“The electric atmosphere on the Strike demos on 1 February is a sign that a new solidarity is being forged, new connections and networks built; and the government should be worried.”
By Paul Atkin, Greener Jobs Alliance
It’s going to be a long, hot Summer in more ways than one. The last few years of exceptionally hot weather have been during a La Nina period, when the Earth’s temperature is supposed to be lower than average. This Spring we move into an El Nino upswing, with ferocious heat spikes demonstrating the warning that, unless we act faster and more profoundly, the 1.5C limit will slip beyond our grasp.This should be a klaxon going off in all our heads demanding action.

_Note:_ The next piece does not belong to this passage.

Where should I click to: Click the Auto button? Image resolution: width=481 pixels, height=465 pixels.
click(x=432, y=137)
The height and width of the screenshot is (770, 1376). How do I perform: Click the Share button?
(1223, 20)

Three out of every four people say that they want that faster, deeper transition to save our futures, so every mobilisation, from XR’s “Big One” on 21 April onwards, should seek to express that majority. At the same time, we should make it explicit in our union campaigns, on every leaflet and every platform in the Spring and Summer wave of strikes being driven by the cost of living crisis, that it is driven by the increased costs of fossil fuel energy, for heating, cooking and transport; with knock on effects on food and everything else, so that our movement is putting forward solutions for the whole of society as well as defending our members.

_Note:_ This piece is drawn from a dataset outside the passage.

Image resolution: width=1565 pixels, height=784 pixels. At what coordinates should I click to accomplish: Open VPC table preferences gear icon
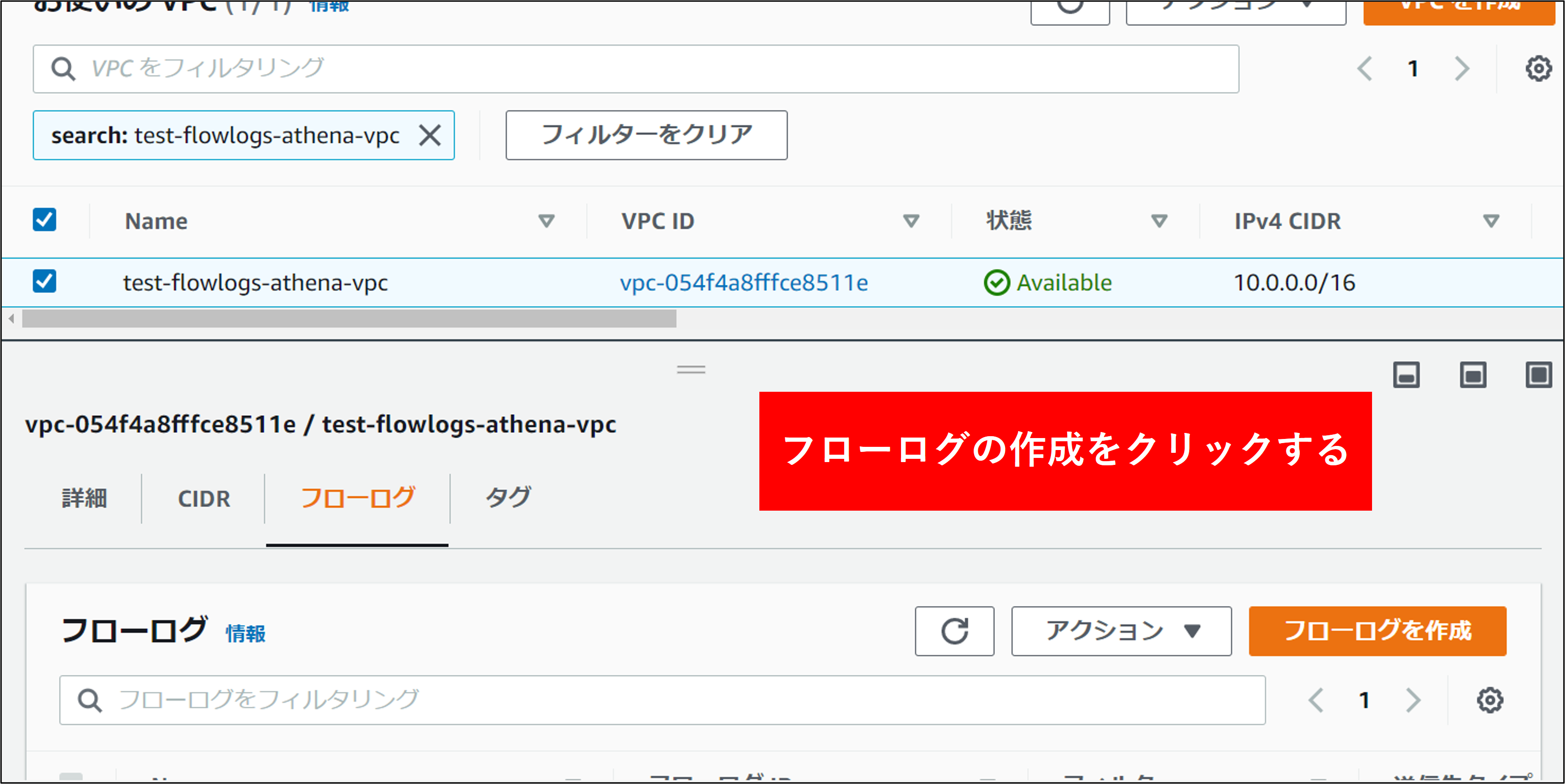pos(1538,68)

With the climate crisis so severe, there is no prospect of a return to any kind of “normal”. We are not in the Holocene any more. The government recognises that in all the wrong ways; and is moving to try to break union capacity for effective strike action, criminalise protest and suppress votes; the sort of measures that pre war Romanian playwright Ion Ionescu described as “the rhinocerisation of the state”.
All of which we have to resist. The electric atmosphere on the Strike demos on 1 February is a sign that a new solidarity is being forged, new connections and networks built; and the government should be worried.